Si le football possède des paramètres qui lui donnent
une religiosité indéniable, cette religiosité dépend
particulièrement de structures nécessaires au devenir
d'un phénomène de masse.
Religiosité, structures psychiques, massification et
domination
Pour construire une structure psychique religieuse, il faut sans aucun
doute quelques attributs indispensables. Si nous en croyons Eugène
Enriquez, « pour pouvoir entraîner le peuple dans une grande
aventure, une religion (ou un mythe) s'avère l'ingrédient
indispensable » . Or, nous l'avons par ailleurs énoncé,
le football qui oscille entre ses amitiés fascistes et libérales
a été, depuis sa création l'un des éléments
moteurs de chacune de ces aventures politiques et idéologiques
qui avaient pour but de glorifier ou de normaliser une série
de comportements et d'attitudes qui se désiraient en parfaite
adéquation avec le régime politico-économique dominant.

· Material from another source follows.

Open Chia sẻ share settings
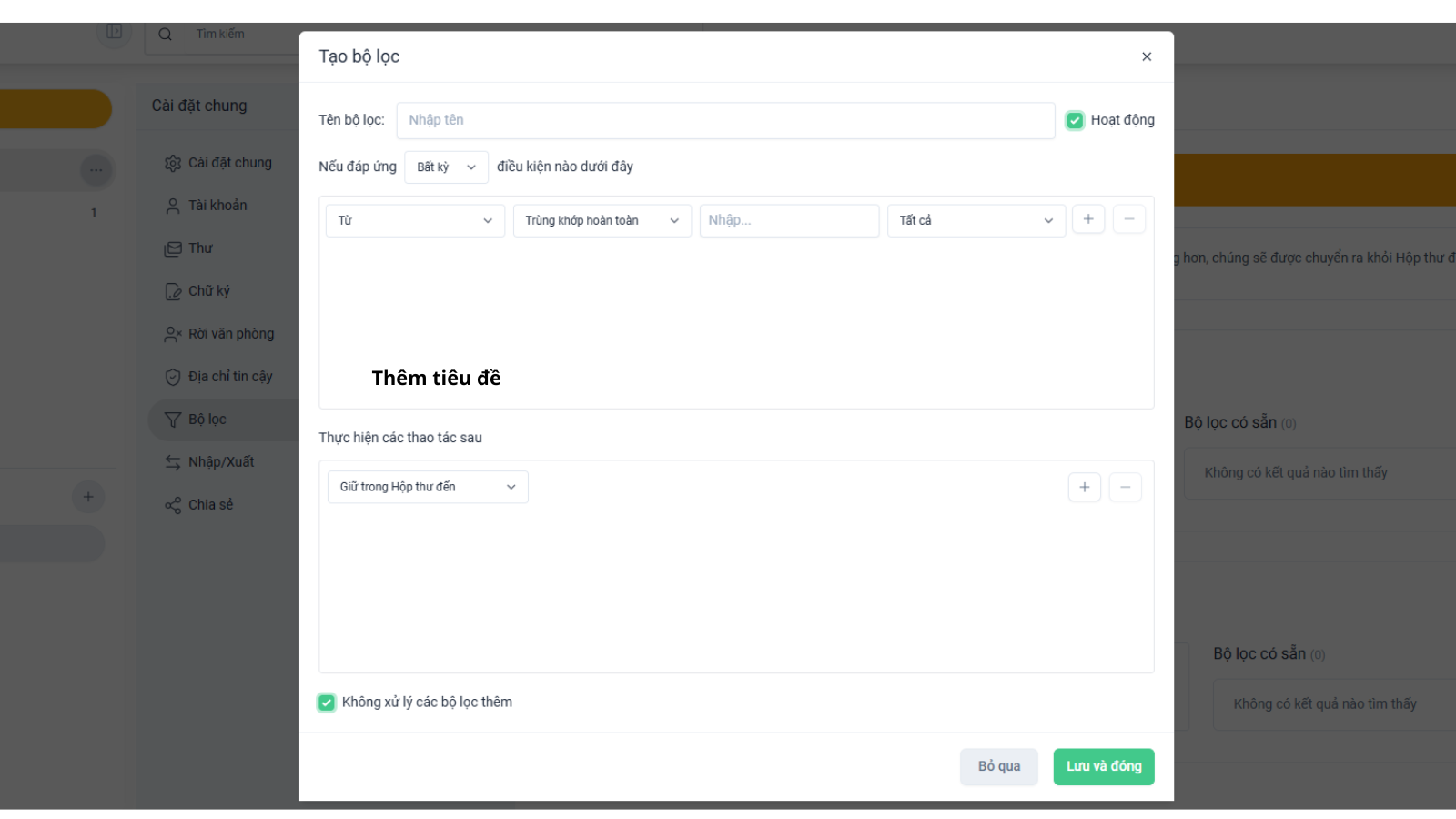 (199, 505)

Mais ceci n'est pas suffisant, même si nous croyons que cela reste
symptomatique de la nature du football. Ainsi selon Poliakov, une religion
possède trois caractères qui permettent de mieux la définir
: « la perception d'un pouvoir supérieur, la soumission
à ce pouvoir et l'établissement de relations avec lui
» .
Mircea Eliade a étudié de la sorte, sans les
nommer, les trois axes caractéristiques de la « pratique
religieuse » :
- La perception d'un pouvoir supérieur : « le sacré
se manifeste toujours comme une réalité d'un tout autre
ordre que les réalités "naturelles" »
en est le premier axe. Ce qui est autre que « naturel »
peut devenir « supérieur ». Mais ce pouvoir devient
supérieur si ce qui est d'un autre ordre que les réalités
« naturelles », c'est à dire connues ou palpables,
engendre une soumission de l'homme, à savoir la reconnaissance
de la supériorité de la manifestation « sacrée
».
- Le second axe est la démonstration de ce pouvoir supérieur
: « le munineux [ ... ] ne ressemble à rien d'humain ou
de cosmique ; à son égard, l'homme éprouve le sentiment
de sa nullité, celui de "n'être qu'une créature"

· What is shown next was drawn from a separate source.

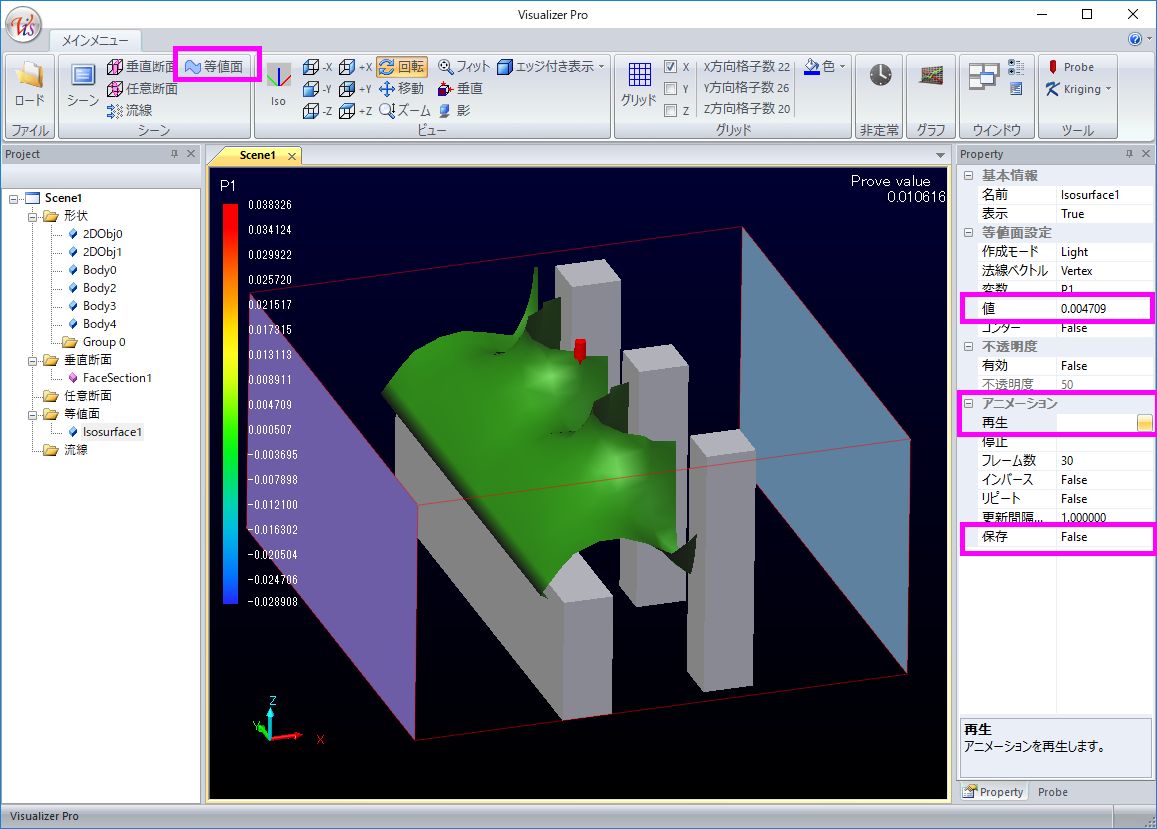Switch to the Probe tab at bottom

et, pour emprunter les paroles d'Abraham s'adressant au Seigneur, "que
cendre et poussière" (Genèse, XVIH, 27) » .
- Enfin le troisième axe est celui de la mise en relation entre
l'homme et le fait religieux : « L'homme prend connaissance du
sacré parce que celui -ci se manifeste, se montre comme quelque
chose de tout à fait différend du profane » . Cette
manifestation atteint l'homme psychiquement. Il prend conscience d'un
événement qu'il considère sacré et qui devient
la base d'une pratique ou d'une croyance empreinte de religiosité.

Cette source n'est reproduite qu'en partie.